# Meta Models - Stagewise

In this notebook we prototype a set of Meta Models. In particular, we use the s-values trained using the chainRec algorithm with stagewise sampling. We then use these as input features to our model. These are combined with book level features in the hopes to enhance the predictive accuracy of the model.

In [1]:
import json
import os
import random
import numpy as np
import pandas as pd
from gensim.models import Word2Vec
import scipy.sparse as sp

random.seed(42)
np.random.seed(42)

### Loading S-Values

We load the S-Values from the ChainRec model.

In [2]:
MAPPING_DIR = '../mappings/'

s_values_df = pd.read_csv(MAPPING_DIR+"goodreads_s_values_stage.csv")

In [3]:
cols_to_keep = ['user_number', 'item_number', 's1', 's2', 's3', 's4']

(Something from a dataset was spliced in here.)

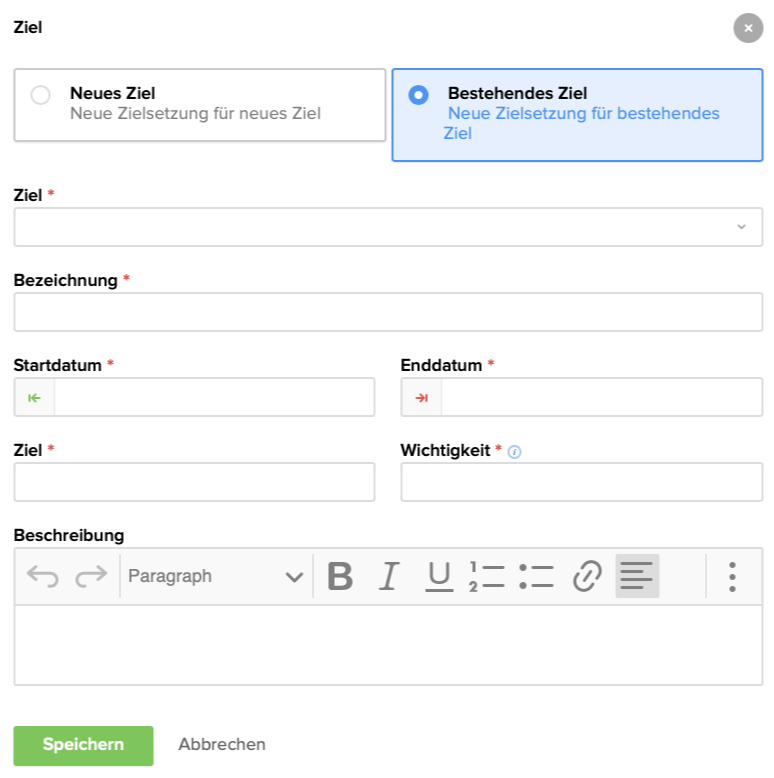The width and height of the screenshot is (774, 778).
Task: Open the Ziel selection dropdown
Action: (388, 227)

s_values_df = s_values_df[cols_to_keep]

In [4]:
s_values_df['user_number'] = s_values_df['user_number'].apply(lambda x: str(x))
s_values_df['item_number'] = s_values_df['item_number'].apply(lambda x: str(x))
s_values_df['user_item_id'] = s_values_df['user_number'] + "-" + s_values_df['item_number']

### Load Data

In [5]:
OUTPUT_DATA_DIR = "../output_data/"

train_df_processed = pd.read_csv(OUTPUT_DATA_DIR+"text_processed_training.csv")
val_df_processed = pd.read_csv(OUTPUT_DATA_DIR+"text_processed_validation.csv")
test_df_processed = pd.read_csv(OUTPUT_DATA_DIR+"text_processed_testing.csv")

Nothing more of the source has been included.